The hotel was built in 1842 as a house
for a man named Antonis Dimitriou, a wealthy Greek from Trieste, Italy, whose
family originated on the island of Limnos. He was one of many Greeks and
foreigners from abroad who came to Greece after the country was freed
from the Ottoman's just twelve years before. At the time Athens was a little
podunk town of unpaved streets, dusty in the summer and a sea of mud in
the winter. It was not taken seriously as the capital because people believed
that the real capital of Greece would be in Constantinople and Athens was
only a temporary stop on the journey there from the original capital at
Nafplio. But little by little mansions were built and Athens began to look
like a real capital. A foreign visitor described the Dimitrious mansion
as "second in size only to the palace, but surpassing it in luxury".
In 1874 Stathis Lampsas, a Russian born
Greek whose ancestors had come from Kalavrita who had been the King's cook
at the palace next door, went into partnership with Savas Kendros, owner
of the Grande Bretagne hotel on the corner of Karageorgi Servias and Stadiou,
and with an 800,000 drachma loan bought and restored the Dimitriou mansion
and named it the Grande Bretagne.
Having a hotel so luxurious that Kings
and dignitaries would feel comfortable in a city like Athens where chickens
ran lose in the streets and water shortages were a common occurrence was
a difficult task to say the least. Sometimes employees had to bring the
water in tin cans from horse-pulled water carriages and despite the hotel
being considered luxurious by even European standards, there were only
2 bathrooms to accommodate the eighty beds. In 1888 after the death of
Savas Kendros, Stathis Lampsas installed electricity in the hotel when
Athens got it's first generator.
The hotel was also a center of intrigue,
where alliances were made and broken, where spies and agents slept and
governments formed and torn down. It's ballroom was the center of ceremonies,
festivals and social gatherings. By the nineteen hundreds the streets of
Athens were paved, horse-drawn trams were replaced by electric ones and
there was even a train from the center to the harbor of Pireaus. By then
the Grande Bretagne had running water, central heating, telephones and
elevators.
With the establishment of the Republic
in 1924 the Grande Bretagne became the central meeting place for the Greeks
and foreigners who were shaping the political, economic and social life
of the country. Industrialists, ship owners, judges, diplomats, government
officials and journalists gathered daily in it's reception rooms while
in it's elegant apartments famous foreigners stayed and in some cases lived.
The new wing on Panepistimiou was built in 1930 to accommodate the presidents
and kings, symphonies and delegations which came to Athens.
During World War Two the Grande Bretagne
was taken over by the General Staff and all the guests asked to leave.
But when Athens fell to the Nazis April 28 1941 it became the headquarters
of the third Reich and filled with hundreds of officers. For three years
the Nazis lived in the hotel with regular visits by Goering and Himmler.

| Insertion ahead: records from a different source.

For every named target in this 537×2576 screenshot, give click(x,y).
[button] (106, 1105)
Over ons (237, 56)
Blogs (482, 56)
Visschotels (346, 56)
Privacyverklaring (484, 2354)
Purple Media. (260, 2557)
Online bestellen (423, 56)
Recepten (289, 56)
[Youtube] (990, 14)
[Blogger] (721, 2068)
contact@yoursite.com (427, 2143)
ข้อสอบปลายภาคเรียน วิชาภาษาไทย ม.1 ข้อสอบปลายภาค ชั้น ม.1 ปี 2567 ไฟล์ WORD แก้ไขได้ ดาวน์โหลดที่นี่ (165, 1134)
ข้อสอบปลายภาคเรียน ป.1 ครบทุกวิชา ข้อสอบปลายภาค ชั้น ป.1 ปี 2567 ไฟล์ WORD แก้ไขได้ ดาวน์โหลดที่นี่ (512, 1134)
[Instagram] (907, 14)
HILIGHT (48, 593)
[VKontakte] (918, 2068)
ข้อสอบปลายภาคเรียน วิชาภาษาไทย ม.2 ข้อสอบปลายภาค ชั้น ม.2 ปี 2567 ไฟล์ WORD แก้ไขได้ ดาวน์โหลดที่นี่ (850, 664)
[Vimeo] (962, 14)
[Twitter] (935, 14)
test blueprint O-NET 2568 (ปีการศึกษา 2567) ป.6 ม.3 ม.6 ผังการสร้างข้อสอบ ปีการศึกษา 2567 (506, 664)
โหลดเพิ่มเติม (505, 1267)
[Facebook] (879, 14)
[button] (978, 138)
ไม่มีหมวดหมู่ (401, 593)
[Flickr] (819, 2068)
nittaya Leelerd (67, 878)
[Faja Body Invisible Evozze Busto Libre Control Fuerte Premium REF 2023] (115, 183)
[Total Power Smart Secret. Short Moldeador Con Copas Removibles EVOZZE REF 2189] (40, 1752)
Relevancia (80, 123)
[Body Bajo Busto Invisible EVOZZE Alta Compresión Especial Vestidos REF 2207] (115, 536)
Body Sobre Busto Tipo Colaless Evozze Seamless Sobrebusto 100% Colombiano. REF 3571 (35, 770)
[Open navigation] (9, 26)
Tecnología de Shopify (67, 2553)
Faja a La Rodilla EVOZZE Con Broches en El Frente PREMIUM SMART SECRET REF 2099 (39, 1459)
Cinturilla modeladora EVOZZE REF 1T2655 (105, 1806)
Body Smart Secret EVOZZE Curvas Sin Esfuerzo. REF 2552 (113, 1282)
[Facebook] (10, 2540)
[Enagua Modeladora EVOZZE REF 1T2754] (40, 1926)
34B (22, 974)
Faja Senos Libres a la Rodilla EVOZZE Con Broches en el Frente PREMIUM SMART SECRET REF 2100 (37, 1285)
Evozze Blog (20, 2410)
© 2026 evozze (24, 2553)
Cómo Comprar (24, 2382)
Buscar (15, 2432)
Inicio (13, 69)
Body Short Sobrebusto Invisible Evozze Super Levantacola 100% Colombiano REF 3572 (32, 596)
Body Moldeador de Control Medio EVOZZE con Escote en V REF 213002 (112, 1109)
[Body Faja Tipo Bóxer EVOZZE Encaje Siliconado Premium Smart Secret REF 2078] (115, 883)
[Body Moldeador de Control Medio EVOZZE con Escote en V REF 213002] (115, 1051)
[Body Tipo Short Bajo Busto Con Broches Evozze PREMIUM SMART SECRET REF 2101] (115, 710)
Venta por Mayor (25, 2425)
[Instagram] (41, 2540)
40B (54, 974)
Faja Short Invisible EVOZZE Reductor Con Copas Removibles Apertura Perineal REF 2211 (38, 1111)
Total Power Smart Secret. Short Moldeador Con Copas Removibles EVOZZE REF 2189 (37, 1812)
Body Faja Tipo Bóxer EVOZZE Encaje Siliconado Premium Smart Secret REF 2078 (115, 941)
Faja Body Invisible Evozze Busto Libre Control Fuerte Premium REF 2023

Rommel and Hitler even stayed here on the eve of the Soviet invasion of
1941. During this period there was much famine, hardship and terror and
Athens breathed a sigh of relief when the Germans left and the hotel became
the headquarters of the British Expeditionary Force in the autumn of 1944.
But Peace was short-lived as civil war
broke out between the Greek army and the communist resistance who controlled
most of Athens with the exception of the Grande Bretagne. The hotel became
the scene of conferences between the government of George Papandreau and
the British delegations headed by Harold Macmillan and later by Winston
Churchill and Anthony Eden. The Grande Bretagne was a combination fortress
and refugee camp with machine-guns set up in the entrance, windows and
hallways, while the rooms were given to the fifteen hundred homeless
people who were crammed into the hotel.
In 1956 after the end of the civil war,
four more stories were added to the hotel. In the years to follow the Grande
Bretagne witnessed numerous demonstrations, election rallies, military
parades and military coups. When the Junta of April 1967 collapsed
in July 1974 it was at the Grande Bretagne where Constantine Karamanlis
lived for four months while he formed the new government in his 5th floor
suite and the same year Arch Bishop Makarios addresses the Greek people
from a second floor balcony on his way back to Cyprus after his near assassination
and the Turkish invasion and occupation of the island.
Since being converted from the most luxurious
mansion in Athens into one of the most respected and elegant hotels in
the world the Grande Bretagne has had among it's guests over 40 kings,
queens and heads of state. This is where all international leaders come
and nearly all official banquets take place here, the gourmet food served
with fine porcelain and crystal and nineteenth century gold silverware.
While Athens has changed the Grande Bretagne continues offering a standard
of elegance that all but disappeared from the world a century ago.
In 2003 the Grande Bretagne underwent
the most extensive rennovations in it's long history and there is
no longer much doubt that the Grande Bretagne is not only
the most elegant but also the best hotel in Athens.